Extract each line of the records below and reproduce it verbatim, without changing any character.

* Begin Data for this task *

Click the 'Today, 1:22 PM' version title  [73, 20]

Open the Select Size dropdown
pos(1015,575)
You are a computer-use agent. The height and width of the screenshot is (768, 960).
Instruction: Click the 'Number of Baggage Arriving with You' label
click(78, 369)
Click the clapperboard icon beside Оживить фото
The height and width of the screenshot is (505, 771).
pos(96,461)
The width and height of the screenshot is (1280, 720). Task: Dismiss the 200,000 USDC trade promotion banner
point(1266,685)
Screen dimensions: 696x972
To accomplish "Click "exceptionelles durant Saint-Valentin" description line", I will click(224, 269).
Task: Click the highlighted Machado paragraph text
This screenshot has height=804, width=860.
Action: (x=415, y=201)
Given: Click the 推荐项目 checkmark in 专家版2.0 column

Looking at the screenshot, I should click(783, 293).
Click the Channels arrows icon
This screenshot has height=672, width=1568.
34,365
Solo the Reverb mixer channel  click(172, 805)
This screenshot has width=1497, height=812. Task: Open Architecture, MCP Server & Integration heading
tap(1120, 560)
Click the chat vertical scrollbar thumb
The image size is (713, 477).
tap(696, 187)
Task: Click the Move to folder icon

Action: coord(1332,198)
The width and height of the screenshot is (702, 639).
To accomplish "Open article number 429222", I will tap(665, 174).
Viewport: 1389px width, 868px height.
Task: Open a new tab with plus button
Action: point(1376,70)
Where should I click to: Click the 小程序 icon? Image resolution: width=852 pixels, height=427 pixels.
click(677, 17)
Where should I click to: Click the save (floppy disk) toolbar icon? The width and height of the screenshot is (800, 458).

* End Data for this task *

Problem solution:
Click the 'Today, 1:22 PM' version title  [73, 20]

Open the Select Size dropdown
pos(1015,575)
You are a computer-use agent. The height and width of the screenshot is (768, 960).
Instruction: Click the 'Number of Baggage Arriving with You' label
click(78, 369)
Click the clapperboard icon beside Оживить фото
The height and width of the screenshot is (505, 771).
pos(96,461)
The width and height of the screenshot is (1280, 720). Task: Dismiss the 200,000 USDC trade promotion banner
point(1266,685)
Screen dimensions: 696x972
To accomplish "Click "exceptionelles durant Saint-Valentin" description line", I will click(224, 269).
Task: Click the highlighted Machado paragraph text
This screenshot has height=804, width=860.
Action: (x=415, y=201)
Given: Click the 推荐项目 checkmark in 专家版2.0 column

Looking at the screenshot, I should click(783, 293).
Click the Channels arrows icon
This screenshot has height=672, width=1568.
34,365
Solo the Reverb mixer channel  click(172, 805)
This screenshot has width=1497, height=812. Task: Open Architecture, MCP Server & Integration heading
tap(1120, 560)
Click the chat vertical scrollbar thumb
The image size is (713, 477).
tap(696, 187)
Task: Click the Move to folder icon

Action: coord(1332,198)
The width and height of the screenshot is (702, 639).
To accomplish "Open article number 429222", I will tap(665, 174).
Viewport: 1389px width, 868px height.
Task: Open a new tab with plus button
Action: point(1376,70)
Where should I click to: Click the 小程序 icon? Image resolution: width=852 pixels, height=427 pixels.
click(677, 17)
Where should I click to: Click the save (floppy disk) toolbar icon? The width and height of the screenshot is (800, 458).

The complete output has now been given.